На Пасхальную седмицу[22] Еловая гуляла, вытащив из закромов последние запасы скоромного. О блинах никто не вспоминал, но ржаные и ячменные коврижки с истолченными побегами лебеды и крапивы красовались на каждом столе.
– Кушайте, гости, – угощала Прасковья духмяной кашей на масле и свежей стряпней.
– Вкусные коврижки, – одобрила Нюта с набитым ртом.
– На здоровье, – улыбалась гостеприимная хозяйка.
Она поминутно давала поручения Лукаше и Настюхе, рассказывала о горе безутешной Феклы, потерявшей и мужа, и младшего сына.
– Мож, старшего дождется. Игнат пришел, должны и Фимка с Семкой вернуться. Бог милосердный.
– Фимка… Сколько раз имя слыхала, а самого не видала, – встряла в разговор Лукаша.
– Женихом уже примеряешь? – захохотала Прасковья, но, глянув на Аксинью, осеклась.
– Говорите! Что меня боитесь? Я ж понимаю, не вечно ей по Матвейке реветь. Жизнь идет, Лукерья – девка видная, замуж ей надо выходить, детей рожать.
– Отъестся – краше всех будет. Тогда жениха и найдем.
Никашка поздоровался с гостями, вытер руки о темные порты добротного сукна, сел за стол, в избе запахло крепким мужским потом.
Нюта наклонилась к матери и что-то шепнула на ухо, та поменялась в лице.
– Прасковья, выйдем. – Аксинья резко встала, и подруга устремила на нее удивленный взор.
– Добро, – цокнула Прасковья.
– Ты говорила, что масла постного одолжишь. У меня вторую неделю как закончилось… – уже в сенях сказала Аксинья.

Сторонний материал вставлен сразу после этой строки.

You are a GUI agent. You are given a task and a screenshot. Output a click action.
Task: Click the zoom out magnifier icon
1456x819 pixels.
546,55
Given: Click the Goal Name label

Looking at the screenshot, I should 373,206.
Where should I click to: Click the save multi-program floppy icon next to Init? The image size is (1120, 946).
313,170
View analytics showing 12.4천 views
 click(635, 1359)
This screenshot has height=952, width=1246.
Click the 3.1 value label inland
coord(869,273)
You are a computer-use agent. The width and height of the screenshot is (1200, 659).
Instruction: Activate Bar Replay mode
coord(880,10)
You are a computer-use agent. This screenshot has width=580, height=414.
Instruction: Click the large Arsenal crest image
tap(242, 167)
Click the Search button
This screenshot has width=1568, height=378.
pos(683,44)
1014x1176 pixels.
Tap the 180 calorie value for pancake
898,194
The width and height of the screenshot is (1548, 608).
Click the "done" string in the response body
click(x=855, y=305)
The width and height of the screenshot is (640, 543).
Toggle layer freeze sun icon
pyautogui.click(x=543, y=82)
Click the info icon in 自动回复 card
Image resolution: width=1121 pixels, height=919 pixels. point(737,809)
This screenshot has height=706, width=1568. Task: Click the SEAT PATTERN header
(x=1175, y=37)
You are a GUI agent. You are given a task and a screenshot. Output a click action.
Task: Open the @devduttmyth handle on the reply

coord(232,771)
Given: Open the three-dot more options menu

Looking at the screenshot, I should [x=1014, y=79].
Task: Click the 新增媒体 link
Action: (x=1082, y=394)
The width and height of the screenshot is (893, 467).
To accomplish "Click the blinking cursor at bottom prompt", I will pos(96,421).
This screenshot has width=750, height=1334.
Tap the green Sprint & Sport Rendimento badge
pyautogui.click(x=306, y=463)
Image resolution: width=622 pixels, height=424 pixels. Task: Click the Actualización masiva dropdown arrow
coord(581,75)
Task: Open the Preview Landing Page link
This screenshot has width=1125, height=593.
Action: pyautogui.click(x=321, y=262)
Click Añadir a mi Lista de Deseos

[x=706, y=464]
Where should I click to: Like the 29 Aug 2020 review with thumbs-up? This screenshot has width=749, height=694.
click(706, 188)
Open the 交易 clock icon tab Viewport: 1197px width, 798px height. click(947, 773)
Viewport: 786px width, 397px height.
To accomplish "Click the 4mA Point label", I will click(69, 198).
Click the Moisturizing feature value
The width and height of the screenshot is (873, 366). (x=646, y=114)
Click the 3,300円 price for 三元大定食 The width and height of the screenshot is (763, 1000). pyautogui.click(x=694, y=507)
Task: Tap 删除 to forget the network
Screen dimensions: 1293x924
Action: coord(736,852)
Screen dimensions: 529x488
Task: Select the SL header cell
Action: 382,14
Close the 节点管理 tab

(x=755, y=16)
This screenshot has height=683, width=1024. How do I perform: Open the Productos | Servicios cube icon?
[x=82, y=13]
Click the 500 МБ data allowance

– Пойдем в погреб, подруженька.
Погреб в доме бывшего старосты Гермогена, где жила теперь Прасковья с семьей, располагался, против обычая, во дворе. Покойный много лет назад срубил добротную клеть, вытаскав из ямины несколько кадушек земли. Узкая дверь, скрипучая лестница уводила вниз. Прасковья взяла малый светец с лучиной – день был в разгаре, но, там, внизу, гнездилась сырая полутьма.
– Гляди, добро я запасла, – похвалилась Прасковья.
– Откуда все? – Аксинья оглядывала погреб и дивилась, что в голодную годину семья приберегла снедь: несколько мешков зерна, вилки капусты, связки лука, редька…
Она подошла ближе к одному из мешков и ткнула пальцем:
– Мой мешок, с тремя скобками на боку. Как он у тебя оказался?
Прасковья споткнулась и чуть не скатилась по крутой лестнице. Аксинья схватила ее за рукав, душегрея жалобно затрещала, но доброе сукно выдержало. Иначе лежать бы Прасковье еще одним кулем на земляном полу.
– Недавно тать забрался ко мне, – Аксинья смотрела на подругу, не отрывая глаз, – откопал сундук да утащил два мешка с зерном.
– Вор? Откуда вор?
– Знаю теперь откуда… Нютка Павку твоего угостила ячменем проросшим.
– Да почем я знаю! Угостила да угостила!
– А Никашка прознал. Рассказал ему Павка или показал – все одно.
– Сочинять ты горазда, Аксинья.
– Мешки, погляди, вышиты стежками. Мои мешки, мое зерно. Только возрази мне, Прасковья – душа коровья.
– А откуда у тебя запасы взялись? Люди знают, что было у тебя – все сгорело.
– На исходе Великого поста благодетели принесли снедь.
Все мужики еловские ходили в светлых портах, вытканных женами да матерями, один Никашка щеголял в темных, из сукна, что продавали на рынке купцы. Не по Сеньке шапка – не подобает обычному крестьянину, черной кости, ходить в дорогих портах. Да Никашка сам себе обычаи писал. Темные порты вывели Аксинью на воровской след.